In our case series, leukemic cells were already decreased after the first cycle of therapy (blasts by flow cytometry + SD, 54.7+39.9% vs 4.2+5.4%, diagnosis vs post I cycle; P = 0.0671; paired t-test performed), while normal granulocytes detected by flow cytometry recovered only after the third cycle of therapy (20.7+23.7% vs 53+6.6%, diagnosis vs post III cycle; P = 0.1396; uncorrected Fisher's mixed model performed). Treated patients also displayed a contextual decreased in WT1 expression levels (normalized WT1 copy number + SD, 1810+2723 copies vs 201+132.9 copies, diagnosis vs post I cycle; P = 0.2660; paired t-test performed). Platelet count tended to increase after the first cycle (P = 0.0680); however, at the end of the second cycle, half of patients were again thrombocytopenic (platelets < 100 x 10 3/µL). Interestingly, percentage of lymphocytes detected by flow cytometry were significantly increased after the second cycle of azacytidine plus venetoclax compared to baseline and after the first cycle of therapy (mean+SD, 13.5+13.3% vs 48+8.7%, diagnosis vs post II cycle; P = 0.0167; and vs 28+11.3%, vs post III cycle; P = 0.0480), likely because an increase in Natural Killer (NK) cell frequency peaking after the second cycle (mean+SD, 19.4+4.4% vs 32.5+15.1%, diagnosis vs post II cycle; P = 0.1383). Moreover, five out of six patients displayed expansion of plasma cells detected by flow cytometry in the bone marrow after the first cycle: in particular, one case patient had expansion of aberrant CD45-/dimCD38++CD138++CD56+CD19- plasma cells, while one subject showed only a transient appearance of clonal plasma cells after the second cycle.

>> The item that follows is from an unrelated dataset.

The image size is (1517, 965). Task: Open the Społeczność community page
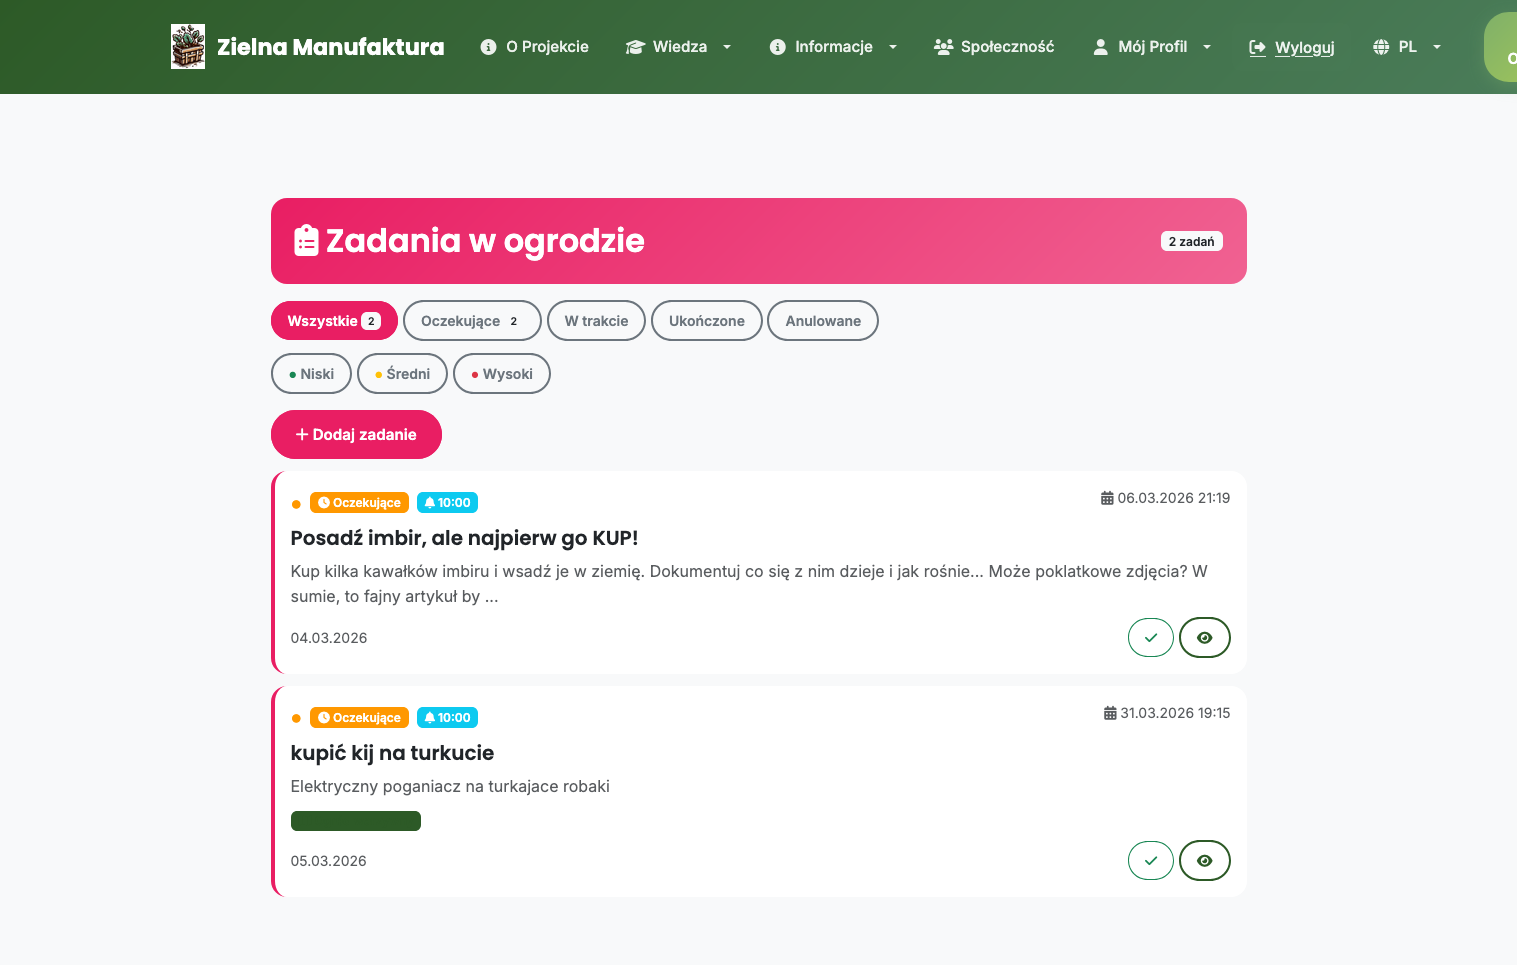pyautogui.click(x=993, y=47)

No differences in bone marrow monocyte frequencies were described during treatment.
Our preliminary results added evidence to efficacy and safety of the combination of venetoclax and azacytidine in treatment of elderly AML in a real-world setting. These drugs might synergistically function on hematopoiesis by inducing apoptosis of neoplastic cells while favoring differentiation of other lineages, as suggested by the expansion of plasma cells, or triggering NK-mediated immunosurveillance. However, prognostic and clinical significance of plasma cell and NK cell expansion in the setting of AML treatment needs to be further explored in larger prospective cohorts.
No relevant conflicts of interest to declare.